Muchas veces cuando pienso en el Masters del 86 no puedo evitar que se me caigan las lágrimas en silencio. Con el tiempo he aceptado el hecho, pero me sigue doliendo no haber podido brindar ese triunfo a mi padre, que bien se merecía un homenaje así. Por eso hay una gran verdad cuando se dice que lo malo de saber perder es haber perdido. Quizás fue el destino, el mismo destino cuya fuerza se puso de manifiesto en el último hoyo del Trofeo de la USPGA del año 2000 dándole el tercer titulo grande consecutivo a Tiger Woods.

Lo que sucedió en ese hoyo 18 fue increíble. Woods tenía que meter un pat de tres metros para empatar con Bob May y lo metió. Cuando se tira un pat de tres metros, uno puede ver la caída perfectamente, tocar la bola de maravilla, darle la fuerza precisa y hacerlo todo genialmente, pero una simple brizna de hierba puede desviar la bola. Y se acabó. Otras veces, uno puede tirar mal y por esa misma brizna o una racha de viento, la bola entra. En eso consiste la forza del destino. La bola que Tiger Woods metió en aquel último hoyo, cuando más necesidad tenía de hacerlo, eso no puede ser otra cosa que obra del destino. Como ya he dicho, es uno quien se labra su suerte, pero no puedo negar que en ciertas ocasiones suceden cosas que me hacen sospechar que nuestro guión ya está escrito.

La pérdida del Masters de Augusta del 86 fue para mí tan increíble como lo fue la victoria para Jack Nicklaus, quien a sus 46 años se convirtió en el ganador de más edad. Muchas veces tengo la impresión de que, a mi pesar, la derrota que sufrí en ese torneo ayudó a escribir un capítulo muy especial en la historia del golf. Aparte de los inconvenientes y las causas directas que ya he apuntado, también pagué la factura de mi falta de entrenamiento. El mismo Nicklaus dijo que el golpe que di en el hoyo 15 fue el típico golpe del jugador a quien le falta competición. Pero aún así, no tengo disculpas, pues si pudiera repetirlo hubiese utilizado el hierro 5.

» **Tareas propuestas**:
**1)** Reproduce el pasaje del texto sobre el Masters del 86 comprendido entre "Muchas veces cuando" y "a Tiger Woods.", ambos incluidos.
**2)** Continúa el texto sobre el Masters del 86 a partir de su última oración.

» **Relación de líneas**:

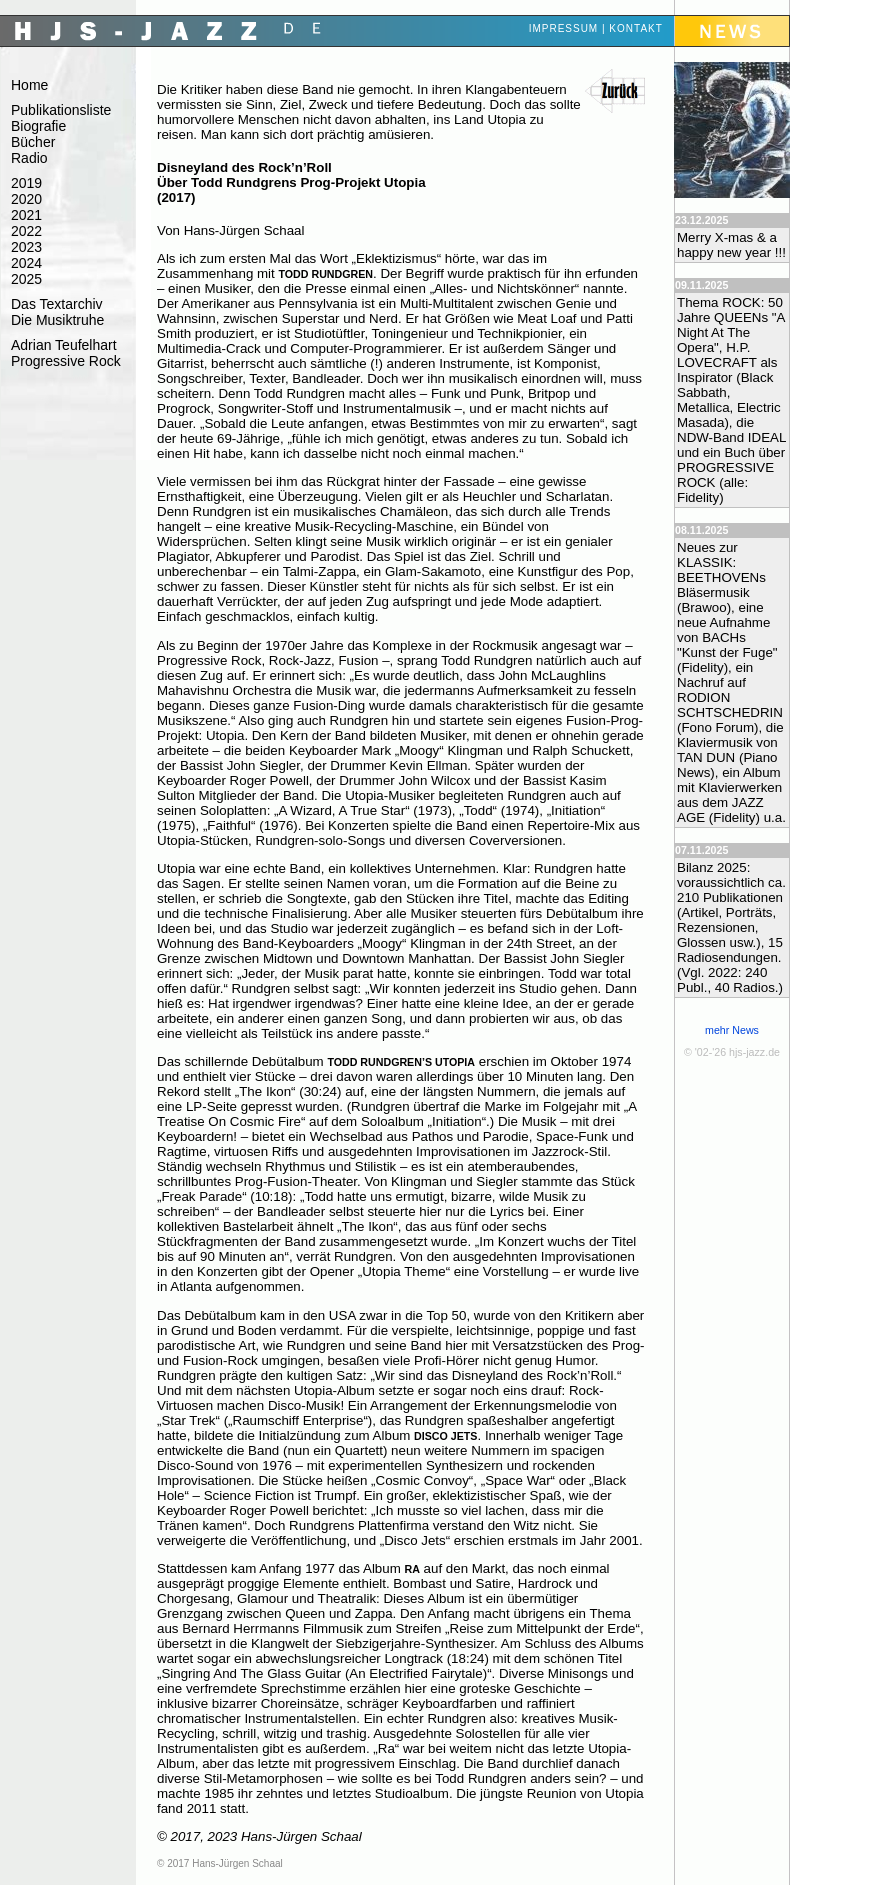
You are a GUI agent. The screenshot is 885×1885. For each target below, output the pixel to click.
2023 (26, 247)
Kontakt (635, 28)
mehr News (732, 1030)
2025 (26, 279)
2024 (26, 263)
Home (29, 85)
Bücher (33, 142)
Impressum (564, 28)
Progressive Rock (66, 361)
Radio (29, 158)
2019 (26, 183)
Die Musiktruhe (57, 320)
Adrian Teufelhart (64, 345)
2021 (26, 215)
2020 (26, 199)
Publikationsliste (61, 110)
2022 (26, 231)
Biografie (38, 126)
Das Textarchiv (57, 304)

» **Respuestas dadas**:
**1)**
Muchas veces cuando pienso en el Masters del 86 no puedo evitar que se me caigan las lágrimas en silencio. Con el tiempo he aceptado el hecho, pero me sigue doliendo no haber podido brindar ese triunfo a mi padre, que bien se merecía un homenaje así. Por eso hay una gran verdad cuando se dice que lo malo de saber perder es haber perdido. Quizás fue el destino, el mismo destino cuya fuerza se puso de manifiesto en el último hoyo del Trofeo de la USPGA del año 2000 dándole el tercer titulo grande consecutivo a Tiger Woods.

**2)**
Al año siguiente también estuve a punto de ganar, pero perdí en el desempate. Cuando uno sufre la serie de reveses como los que yo padecí en Augusta en esos años, algo muy dentro de ti queda herido. Tom Watson, después de que yo le venciera en St. Andrew en 1984, nunca más volvió a ganar uno de los grandes, y eso que fui yo quien le ganó y no él quien lo perdió, como me sucedió en Augusta en el 86.

Pero no soy el único a quien le ha tocado padecer situaciones como ésta, y ahí están también para testimoniarlo los casos de Doug Sanders, que falló un pat cortísimo en el hoyo 18 de St. Andrews y le costó el Open Británico en 1970; de Tony Jacklin, que sucumbió en el Open Británico jugado en Muirfield en 1972, cuando Lee Treviño metió una serie fantástica de chips y le arrebató el título que él creía en sus manos, y de Ed Sneed, quien perdió el Masters de 1979 por los bogeys que hizo en los tres últimos hoyos.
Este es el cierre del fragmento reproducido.